Myślałam, że wiem wszystko o swoich bliskich. Dopiero niedawno odkryłam, jak bardzo się myliłam. Teoretycznie rozumiem, że chcieli dla mnie dobrze, troszczyli się, żebym nie musiała cierpieć. Co z tego, skoro właśnie teraz dopiero przez nich płaczę.
Byłam mała, kiedy zginęli w wypadku moi rodzice
Znam ich tylko ze zdjęć w albumie, który znalazłam w szufladzie komody u dziadków. Kojarzyli mi się bardziej z marmurowym nagrobkiem na miejscowym cmentarzu niż z żywymi ludźmi. Kiedy tylko próbowałam czegoś się dowiedzieć, dziadkowie najczęściej znajdowali temat zastępczy. Mimo że nie miałam rodziców, moje dzieciństwo było szczęśliwe. Babcia miała bardzo pozytywne podejście do życia i otaczającego świata. Dziadek miał wesołe usposobienie i mnóstwo znajomych. Nie mogłam się nadziwić, w jaki sposób tak doskonale dogaduje się nawet ze sporo młodszymi. Kiedy o to pytałam, zbywał mnie żartami.

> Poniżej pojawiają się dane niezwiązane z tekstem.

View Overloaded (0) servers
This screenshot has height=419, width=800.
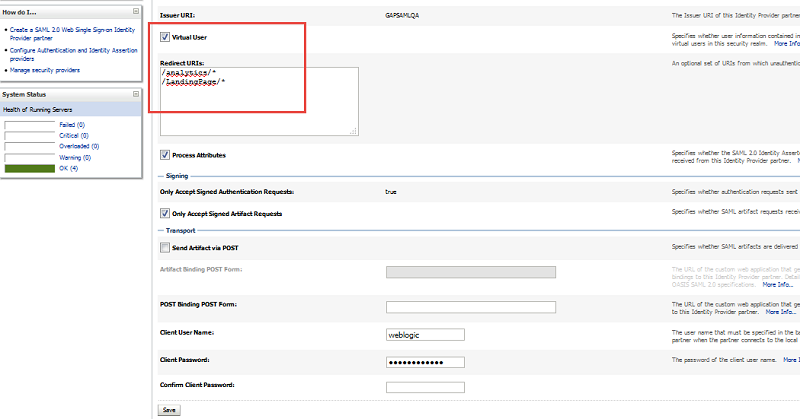pos(79,146)
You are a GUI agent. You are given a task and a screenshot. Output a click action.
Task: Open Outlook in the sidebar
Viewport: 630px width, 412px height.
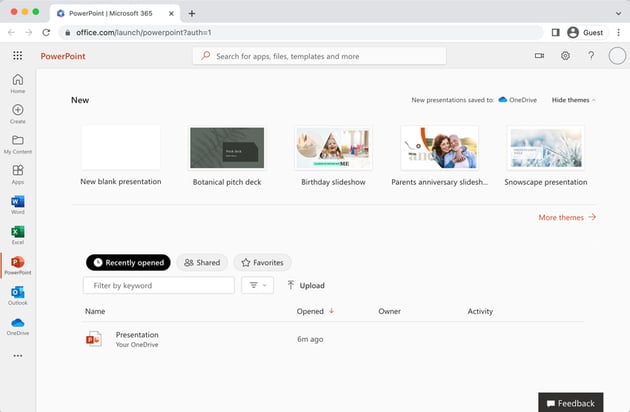pyautogui.click(x=18, y=294)
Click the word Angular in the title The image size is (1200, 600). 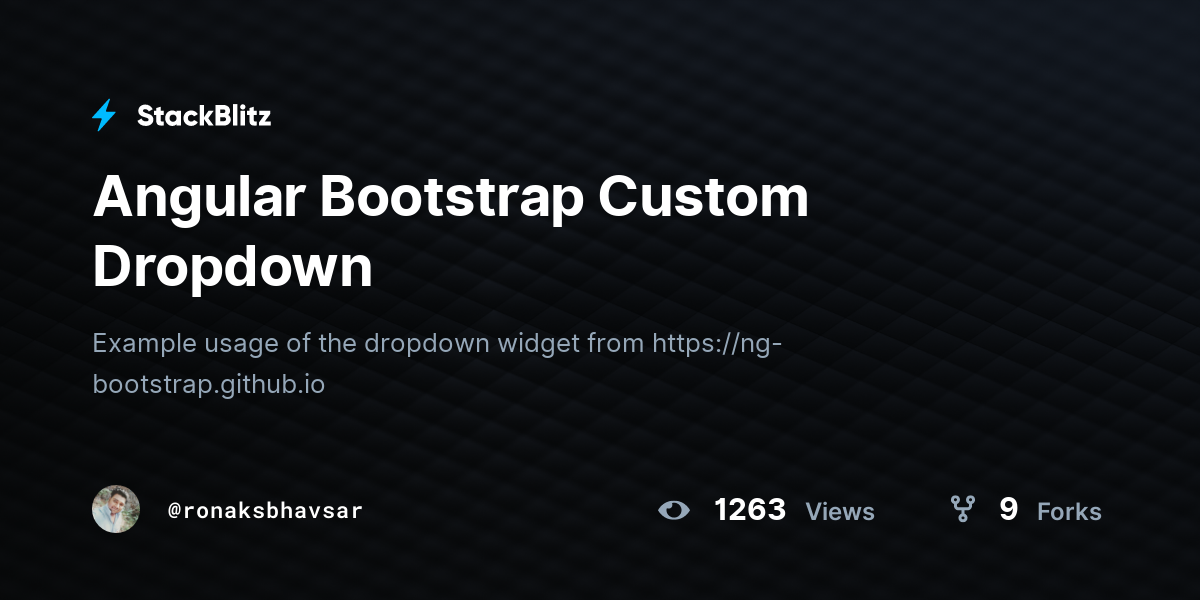198,197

– Bo ludzi trzeba lubić – odpowiadał, śmiejąc się. – Nawet tych nieopierzonych – potargał moje wypielęgnowane loczki.
Dom dziadków był otwarty dla wszystkich. Już od podstawówki moje koleżanki i koledzy lubili do mnie wpadać pod byle pretekstem. W liceum połowa klasy zabiegała o moje towarzystwo, kiedy rozniosła się wieść, że moja babcia robi najlepsze na świecie racuchy z jabłkami.

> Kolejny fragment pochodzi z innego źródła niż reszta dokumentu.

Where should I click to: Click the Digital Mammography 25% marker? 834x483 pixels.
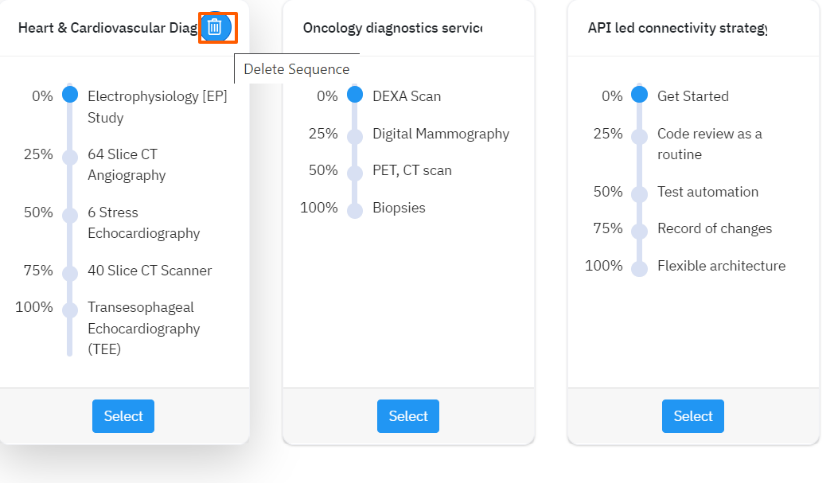[x=354, y=136]
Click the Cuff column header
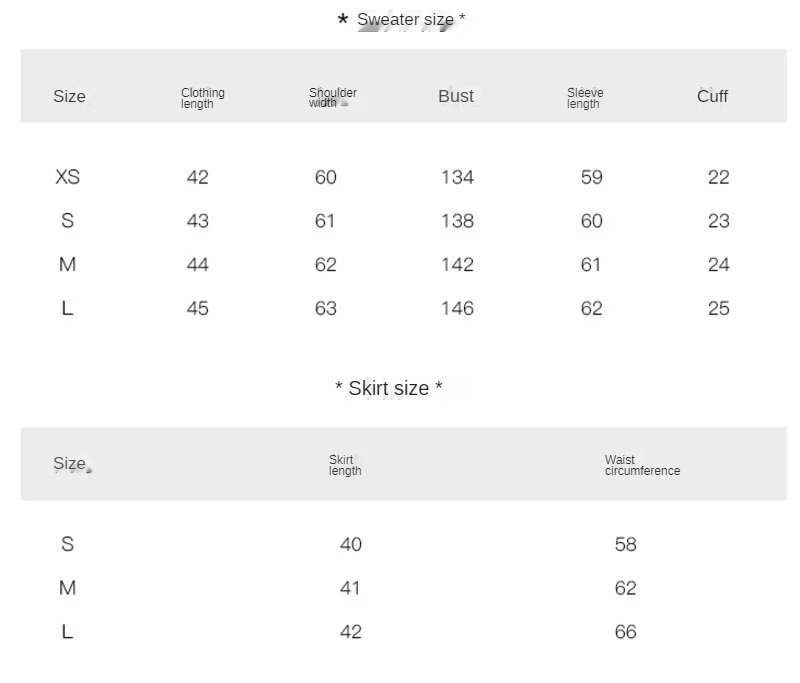Viewport: 800px width, 683px height. (712, 96)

– Ja z wami kiedyś zbankrutuję, to jest pewne – śmiała się babcia, robiąc coraz większe porcje racuchów, bo chętnych na nie nigdy nie brakowało.

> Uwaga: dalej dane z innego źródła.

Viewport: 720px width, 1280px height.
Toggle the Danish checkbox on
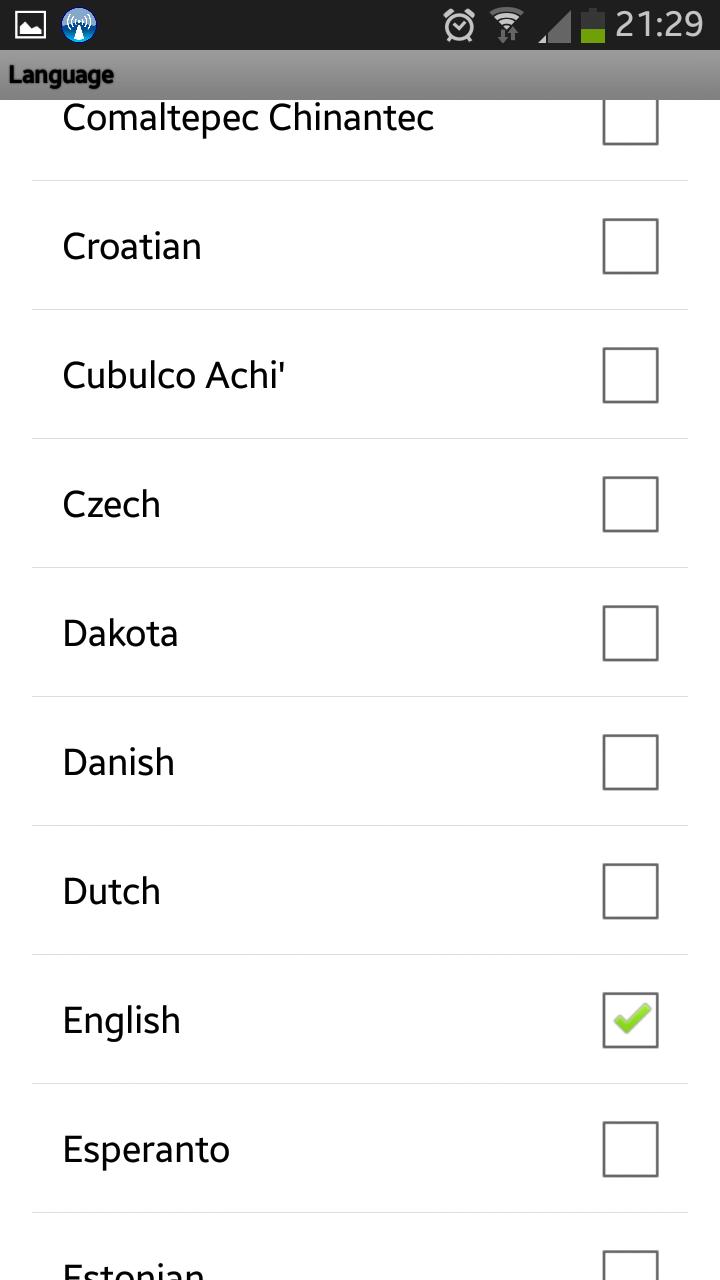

Przyjaźń ze mną była przepustką do magicznego domu moich dziadków. Babcia kusiła wypiekami i wyjątkowymi pierogami. Dziadek prezentował kolekcję swoich monet i pamiątek z czasów, kiedy kilka lat pracował w Egipcie. Opowiadał przy tym niestworzone historie, których słuchaliśmy z zapartym tchem. Nie wiem, ile z tych afrykańskich opowieści było prawdziwych, a ile zmyślonych, ale to w gruncie rzeczy nie miało żadnego znaczenia. Pod pretekstem wspólnej nauki odwiedzały mnie tabuny znajomych.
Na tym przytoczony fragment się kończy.